I’m hoping that in 2016 at least one national political figure who’s latched on to climate denial will grow a backbone, respect the science, and look out for national and global issues instead of kowtowing to far-right funders, a rabid minority of voters, and a broken political system. Just one.

It may have taken him 400 years, but even Galileo beat the Vatican when they declared war on science.

Fomenting fear, manufacturing doubt

In the 1940’s, we imprisoned Japanese-Americans for being Japanese. In the 1950’s, there was a Communist under every bed. In the Sixties, Vietnam War opponents and civil rights advocates were traitors. In the Seventies following the OPEC embargoes and the Iranian hostage crisis, we began to develop a hatred of Islam.

In the Eighties, we had a Cold War revival and backed terrorists in Central America, all while feminists, gay people and environmentalists bootstrapped their way up the Hate Parade. In the Nineties, we impeached a President for lying about oral sex.

In the 2000’s, hatred of Islam returned with a vengeance, and with a costly war under false pretenses.
So there are two takeaways here: America’s dumb streak is nothing new, and that learning-from-the-mistakes-of-history thing is not all it’s cracked up to be.

Just the same, in 2016 I’m hoping that we get a little bit better about recognizing and addressing the real threats and not freaking out over more remote ones.

There’s no doubt that ISIS is evil, and a real threat. But last week, Bloomberg ran a stunningly inane opinion piece from the Manhattan Institute saying America should ditch renewable energy because “ISIS is not putting up windmills or solar panels.”

The piece didn’t even attempt to explain why this might make sense.

And the Town Council of Woodland, North Carolina, rejected a zoning variance to permit construction of a solar farm after hearing testimony from residents that the solar panels would cause cancer, suck up all the sun’s rays, and halt plant photosynthesis.

The solar farm owners promised that their project would not turn tiny Woodland into a dark, barren hospice, but wouldn’t you expect them to say that?

Manufacturing fear and doubt costs money, sometimes lives, and maybe our future. We all need to be better at recognizing it, responding, and understanding that it’s been hurting us for years.

And a few more words for my media colleagues

Or maybe a few less. This is smaller stuff, but indulge me in a few pet peeves.

There are more than a few odious, un-original clichés that routinely work their way into news stories. 

I’m calling for a global agreement to limit the emission of toxic phrases.

Never again lead into a story about a whale by saying it’s “a whale of a story.” Or declaring that anything involving slow-moving pandas is “panda-monium.” Write this and I’ll find a way to bus you back to your college newspaper. Or write teases for small-market TV.

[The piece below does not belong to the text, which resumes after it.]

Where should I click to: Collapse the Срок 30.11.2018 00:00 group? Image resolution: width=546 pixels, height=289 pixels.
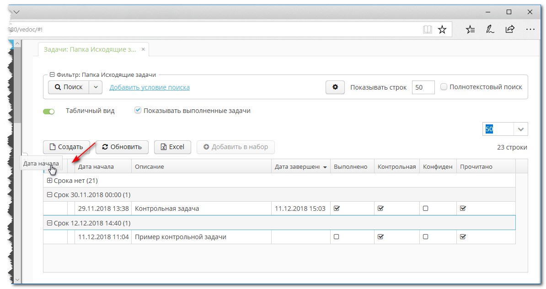tap(50, 195)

For our anti-science friends, let’s set an 18-year pause on the “climate change/hot air” joke. First, it’s not much of a joke.

Second, after the redoubtable Charles Krauthammer deployed this in a December column on the Paris summit, I Googled “climate change” and “hot air” to learn that the Pulitzer-winning Mr. Krauthammer was preceded by 861,000 other people in using the unwise-crack.

(Note: If you insist on using this line, may I suggest that “global warming” and “hot air” is more original? Only 750,000 hits on Google.)

I also hope that the otherwise-stellar journalists at the Associated Press can get over their denial of the use of the term “denier.” Sigmund and Anna Freud, who popularized the concept of denial a century ago, would surely recognize that a group of people who minimize a problem, selectively reject relevant information, or scapegoat the problem on another cause (sunspots!!) are practicing classic denial.

Activists: Don’t say 2016 is our last chance. There will most definitely be a 2017.

Publicists: For God’s sake, don’t ever say “Every Day is Earth Day” ever again. Especially if you work for an industry where No Day Is Earth Day.